:: ENTRIES SHOWN ::
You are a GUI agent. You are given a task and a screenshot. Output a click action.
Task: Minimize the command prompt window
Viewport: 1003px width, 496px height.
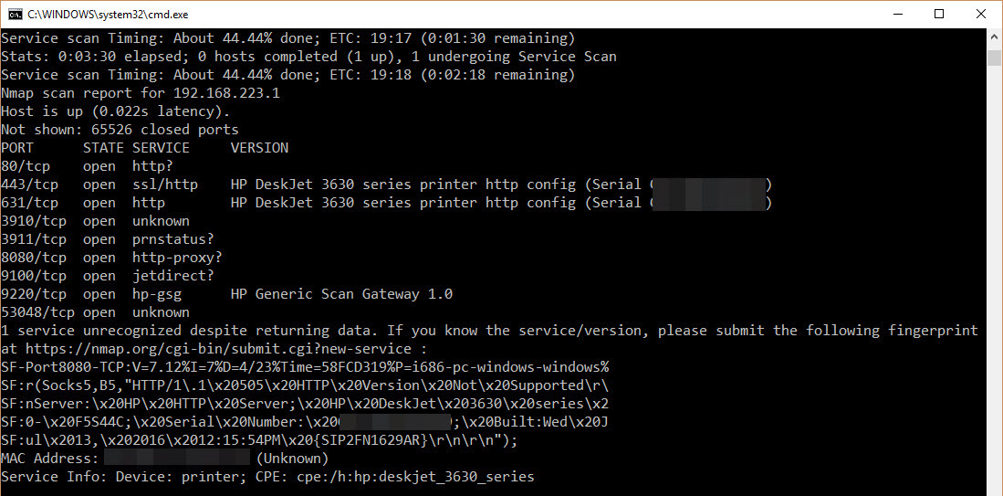(897, 14)
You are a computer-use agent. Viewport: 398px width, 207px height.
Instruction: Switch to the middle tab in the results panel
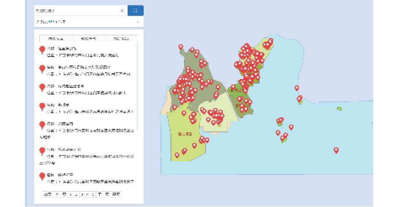88,38
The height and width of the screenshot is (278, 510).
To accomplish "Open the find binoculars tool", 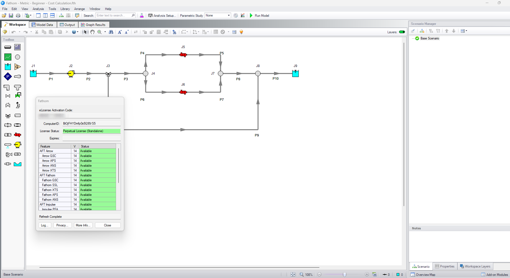I will (x=111, y=32).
:::
Where does the word "screenshot" appear in the records? Copy every line that holds it.

You are a GUI agent. You are given a task and a screenshot. Output a click action.
The height and width of the screenshot is (278, 510).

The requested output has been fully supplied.